- **What the exercise asks**:
Would you copy only the lines below, from the one containing "939x401 pixels." through the very last one, leaving the pictures out?

(Records provided)

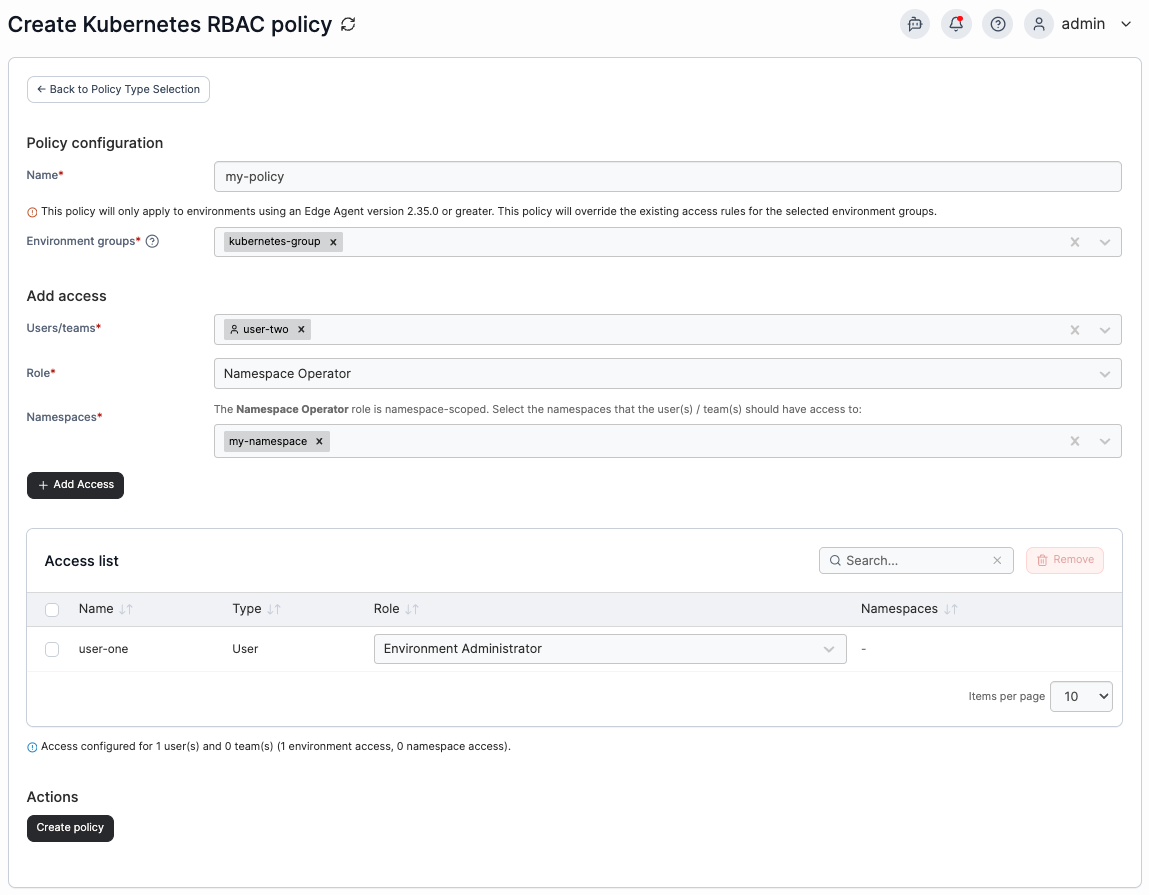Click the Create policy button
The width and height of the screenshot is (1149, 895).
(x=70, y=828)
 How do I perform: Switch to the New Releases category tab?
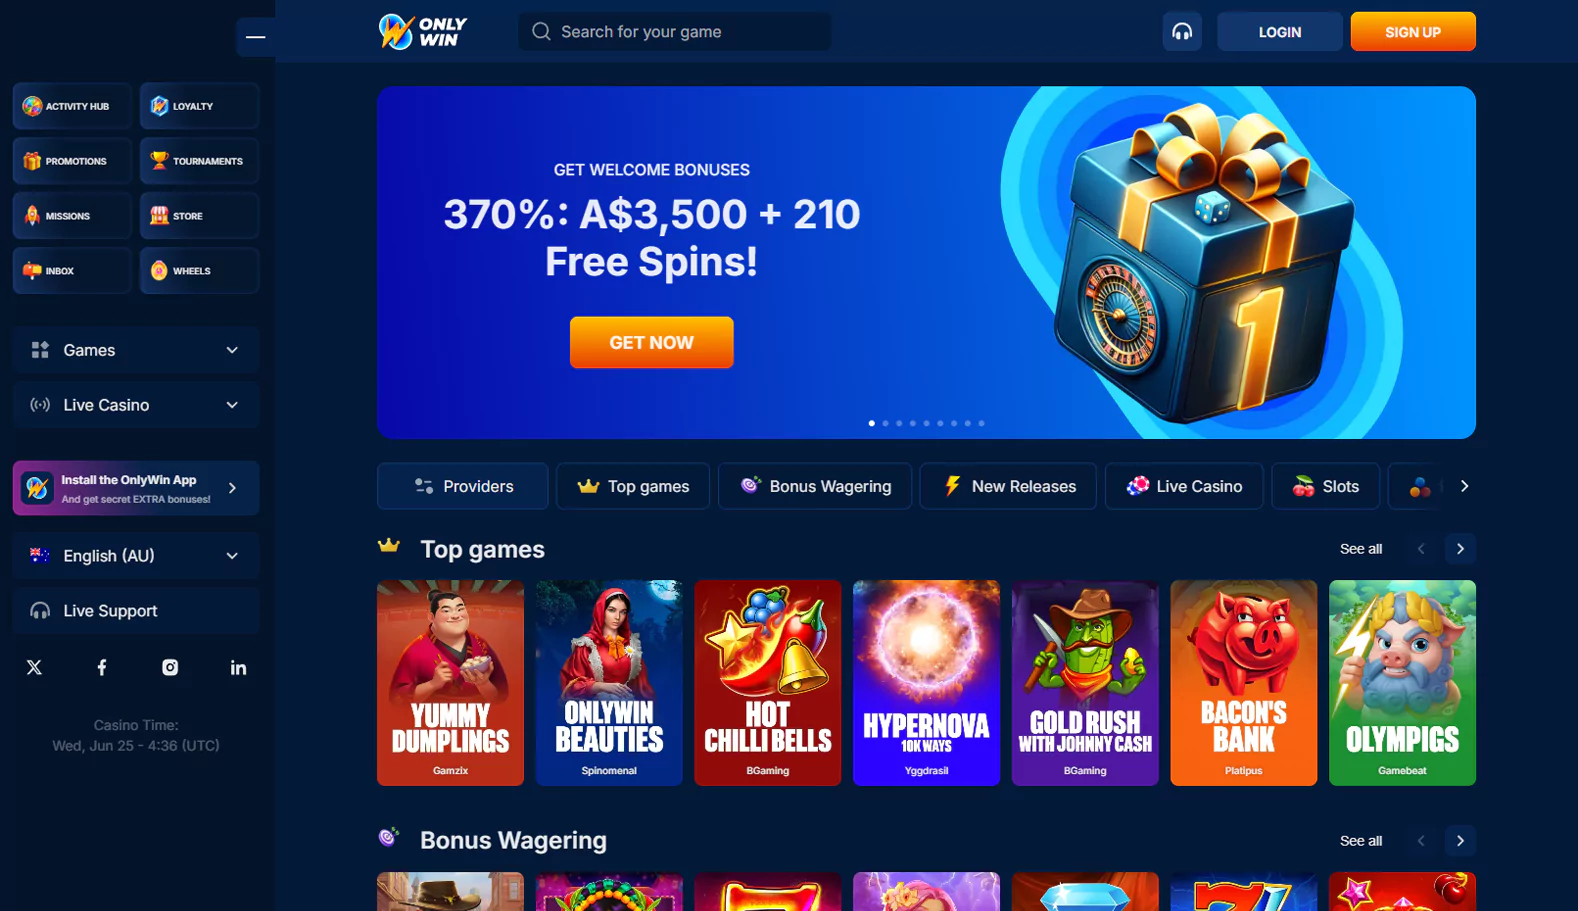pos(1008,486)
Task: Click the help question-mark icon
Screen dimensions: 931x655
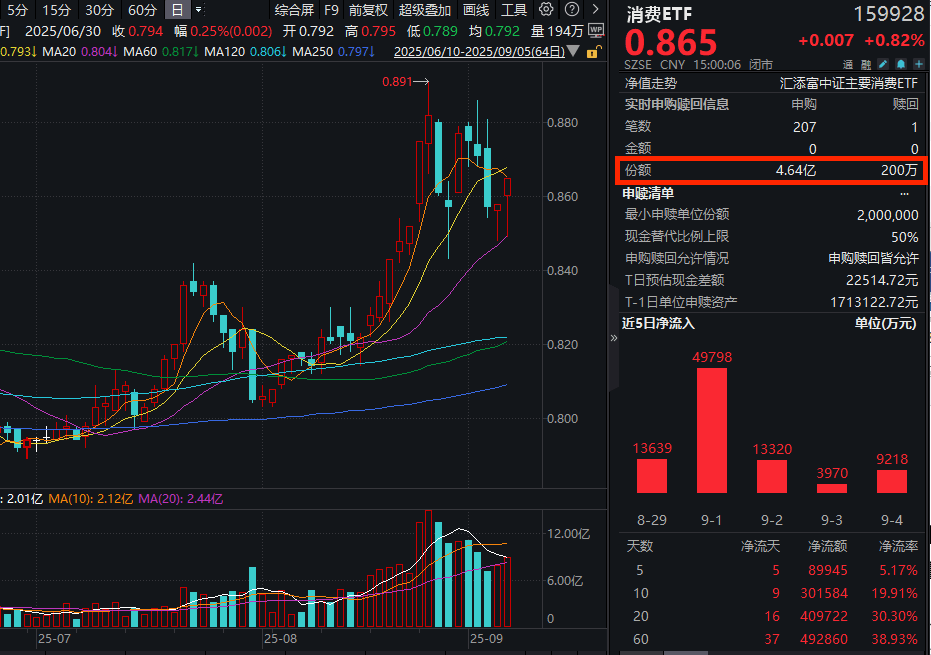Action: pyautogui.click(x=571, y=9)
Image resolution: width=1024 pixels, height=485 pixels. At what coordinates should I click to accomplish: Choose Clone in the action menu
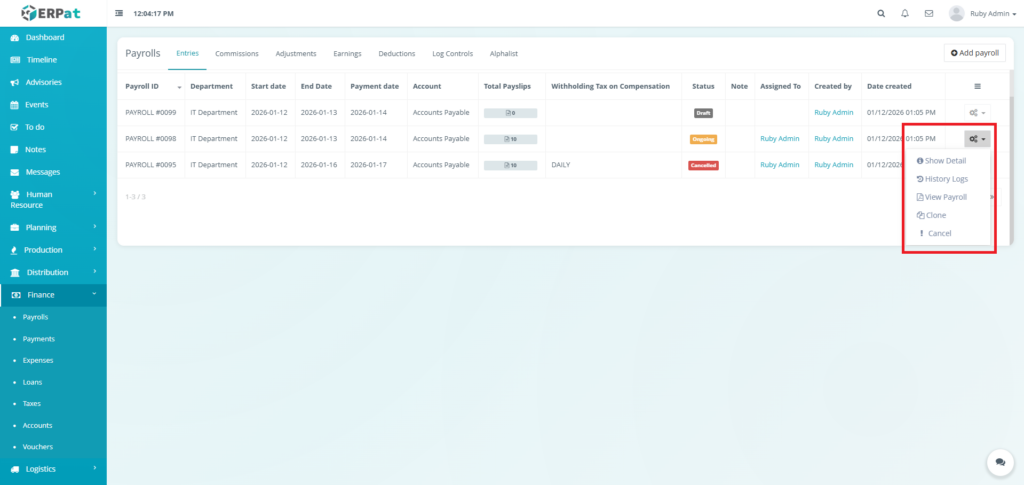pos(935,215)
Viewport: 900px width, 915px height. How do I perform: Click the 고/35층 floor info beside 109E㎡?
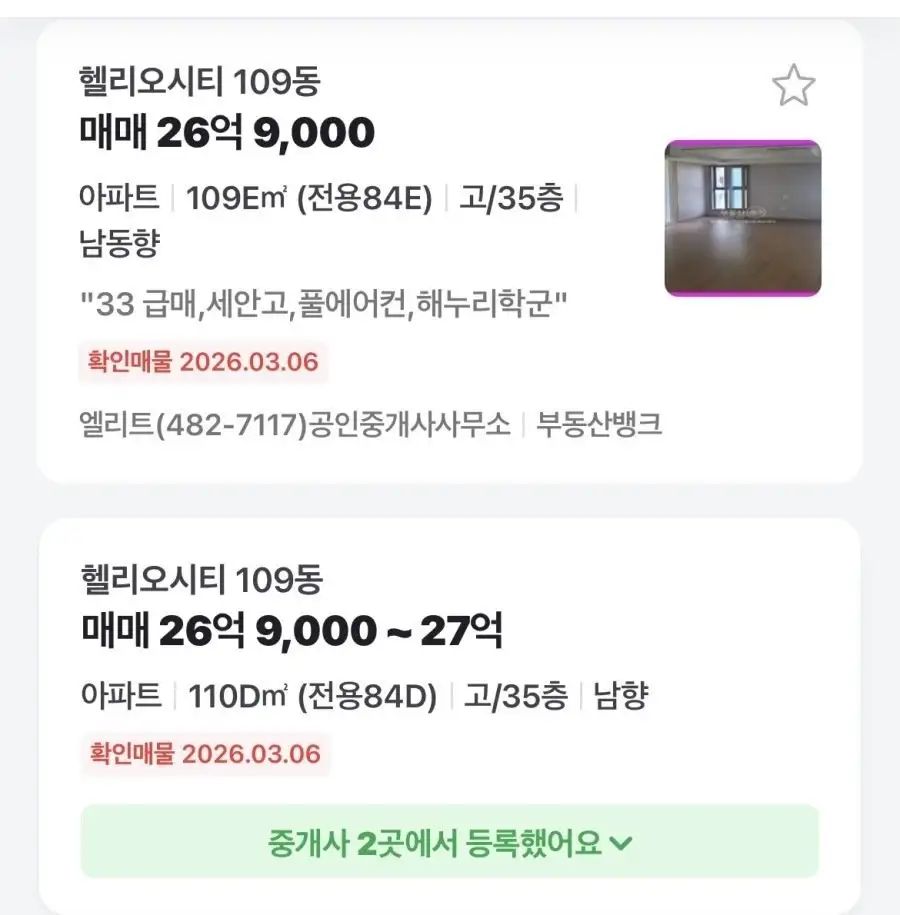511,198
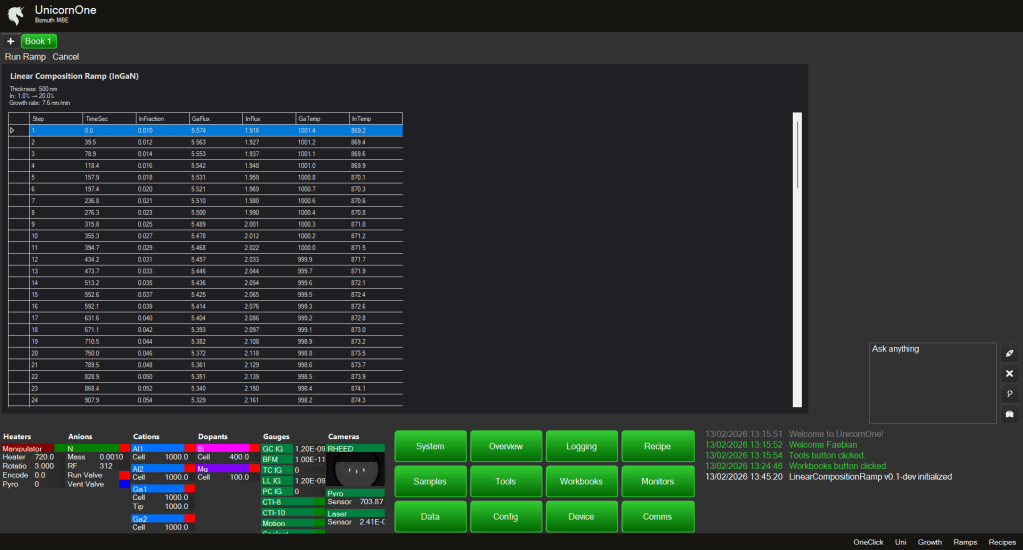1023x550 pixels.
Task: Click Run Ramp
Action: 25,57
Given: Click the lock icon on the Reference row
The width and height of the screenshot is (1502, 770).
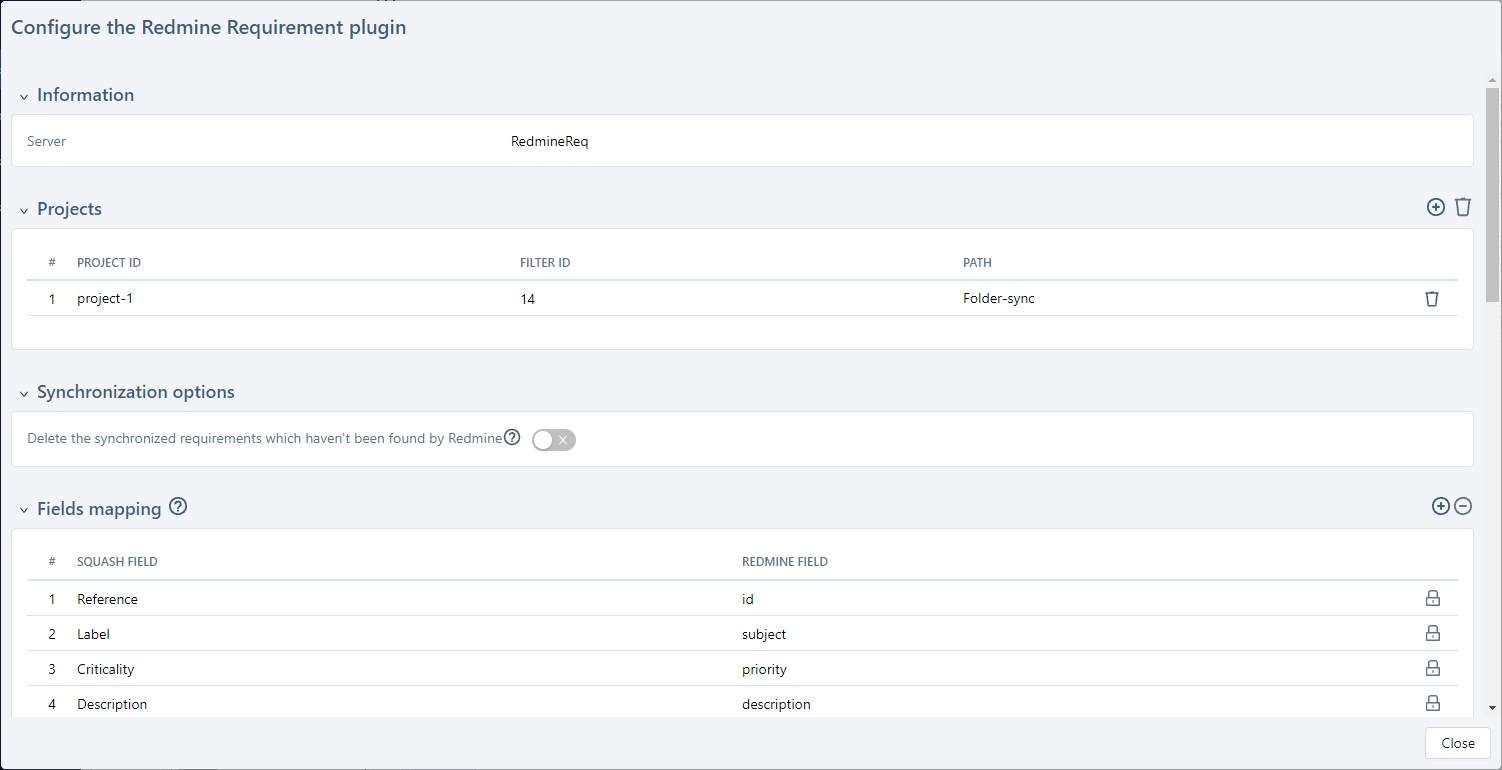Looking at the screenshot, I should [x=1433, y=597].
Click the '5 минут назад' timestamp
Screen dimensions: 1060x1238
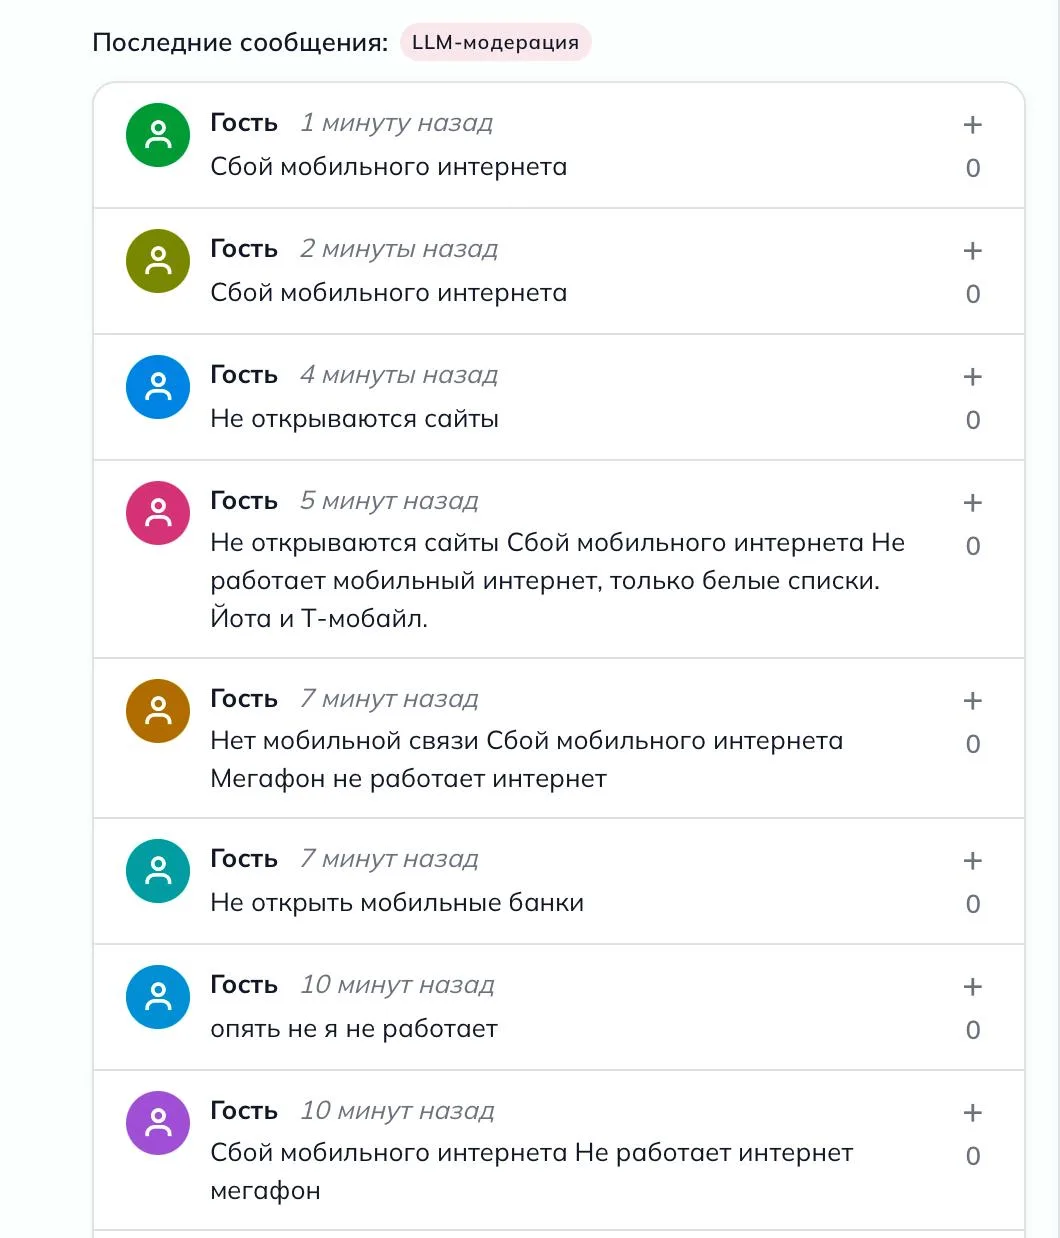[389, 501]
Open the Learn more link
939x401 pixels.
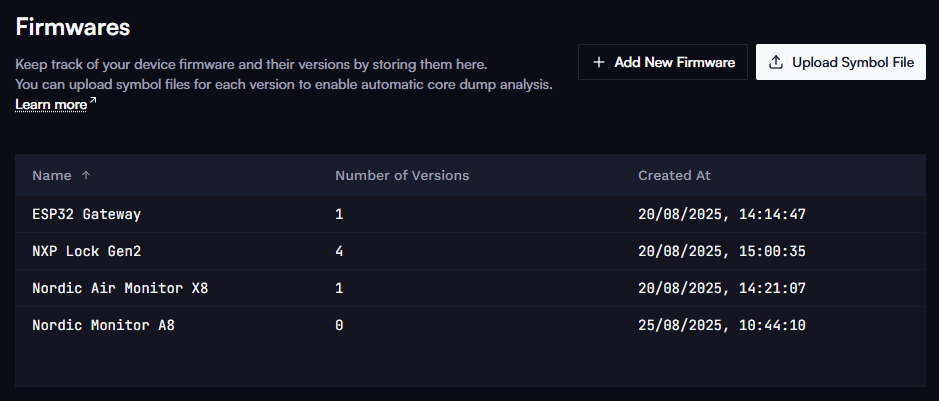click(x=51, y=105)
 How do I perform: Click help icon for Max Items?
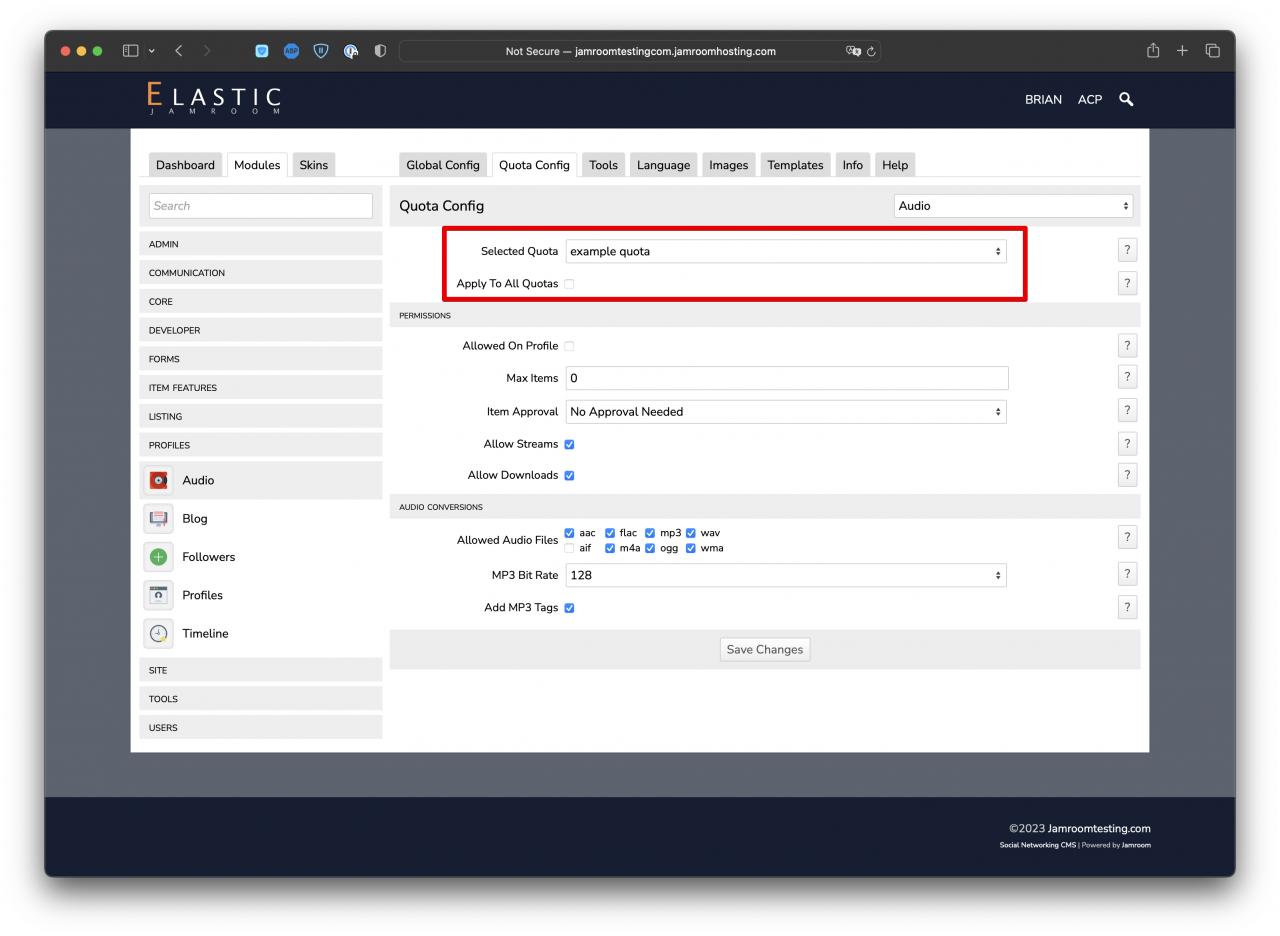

(End Records provided)

- **Your solution**:
939x401 pixels.
click(x=51, y=105)
 How do I perform: Click help icon for Max Items?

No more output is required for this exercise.